The episode was an anthology of scary tales in the tradition of horror classics Dead of Night and Dr. Terror’s House of Horrors, much like The League of Gentlemen’s 2000 Christmas special. Four vignettes are framed within the story of the location manager of a new series, “Dale Winton’s Overnight Ghost Hunt” (which apparently isn’t anything like Most Haunted), walking around Ravenhill Hospital, a potential subject for the show. He is joined by Drew, who visited the Hospital as a child and recounts stories about some of the former patients.
The first is a simple yarn about Mr Jelly trying to enjoy a Halloween night in with a DVD and a visit from “Busty Janet” when he turns away some demonic trick-or-treaters, who soon get their revenge. His Quality Street turns into cockroaches, his pipe of Pringles contains a rat, and as for what happens when Janet gets under the blanket, well… he won’t be refusing to hand out the treats in future, anyway. This was the most fun of all the stories and packed in the most laughs, but still managed to be suitably creepy.
The next part saw Dawn French return as Joy, the midwife who thinks her toy baby is real. Her inability to keep the house clear of her “child’s” toys and paintings infuriated her husband while he was trying to sell their house. While much of this went over familiar ground for these characters, there was some fun to be had with a complicated array of recycling bins and the story ended with a memorably gruesome twist on the traditional Jack-o’-lantern, the most disturbing moment of the programme.

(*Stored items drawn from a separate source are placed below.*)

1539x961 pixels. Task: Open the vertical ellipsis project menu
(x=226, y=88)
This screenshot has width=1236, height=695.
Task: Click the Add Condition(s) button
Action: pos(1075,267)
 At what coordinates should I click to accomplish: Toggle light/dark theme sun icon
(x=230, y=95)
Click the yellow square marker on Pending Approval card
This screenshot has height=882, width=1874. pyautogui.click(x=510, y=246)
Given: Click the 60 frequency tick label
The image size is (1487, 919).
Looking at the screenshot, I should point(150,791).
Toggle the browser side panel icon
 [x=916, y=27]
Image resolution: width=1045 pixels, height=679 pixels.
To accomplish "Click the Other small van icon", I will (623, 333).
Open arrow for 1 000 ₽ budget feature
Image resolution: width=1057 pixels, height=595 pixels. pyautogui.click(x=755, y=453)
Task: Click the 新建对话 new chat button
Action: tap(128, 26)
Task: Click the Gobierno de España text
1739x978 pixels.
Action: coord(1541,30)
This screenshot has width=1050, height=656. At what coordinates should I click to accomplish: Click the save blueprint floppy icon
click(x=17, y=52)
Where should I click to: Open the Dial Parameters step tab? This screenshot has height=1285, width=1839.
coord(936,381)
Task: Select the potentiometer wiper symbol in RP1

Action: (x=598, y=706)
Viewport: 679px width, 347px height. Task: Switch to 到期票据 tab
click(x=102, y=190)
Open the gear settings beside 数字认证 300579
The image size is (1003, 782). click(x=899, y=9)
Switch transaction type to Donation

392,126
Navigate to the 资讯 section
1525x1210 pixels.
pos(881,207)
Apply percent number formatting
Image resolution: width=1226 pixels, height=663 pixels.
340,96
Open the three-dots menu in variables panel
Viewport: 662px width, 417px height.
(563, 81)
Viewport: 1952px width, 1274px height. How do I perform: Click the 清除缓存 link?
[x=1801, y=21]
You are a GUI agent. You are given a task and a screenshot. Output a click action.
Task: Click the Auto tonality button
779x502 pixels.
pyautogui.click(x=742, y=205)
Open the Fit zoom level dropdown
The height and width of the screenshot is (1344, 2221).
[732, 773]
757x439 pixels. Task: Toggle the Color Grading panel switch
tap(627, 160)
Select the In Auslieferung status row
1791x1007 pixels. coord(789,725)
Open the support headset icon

The third chilling tale features blind toy collector Oscar Lomax in a nod to Hong Kong horror film The Eye, as his sight is restored in an eye transplant but starts to see the last things the donor saw. This was probably my favourite of the four stories, featuring a clever twist which included a brilliant use of the EastEnders theme tune.
The final story, a nightmare David had while incarcerated in Ravenhill, was probably the weakest. It began with some promise, as David and his mother Maureen were having to hitch-hike their way to a fancy dress party with a serial killer on the loose, but the ending – with Maureen turning into a werewolf – came a little out of nowhere and failed to work as a pay-off, although the special effects make-up was impressive.
Shearsmith and Pemberton have remarked that Psychoville has been partly inspired by American series such as Lost, where a larger mystery develops over time and cliffhangers are used to keep viewers coming back, and the Halloween special is no different. We find that the events in the hospital have been occurring at the same time as the final moments of the first series, ending in the explosion. Suddenly, we cut to the bright-lit headquarters of a mysterious organisation led by none other than Imelda Staunton. It is revealed that four people were killed in the blast (let the speculation commence!) and Staunton is after the mysterious locket which you might remember is currently with pantomime dwarf Robert, who wasn’t seen in the special. This nicely sets up the second series, coming next year.
Although it was something of a mixed bag (as this kind of thing tends to be), it was a great chance to play with these characters in a more fantastical setting and really whet the appetite for the second series.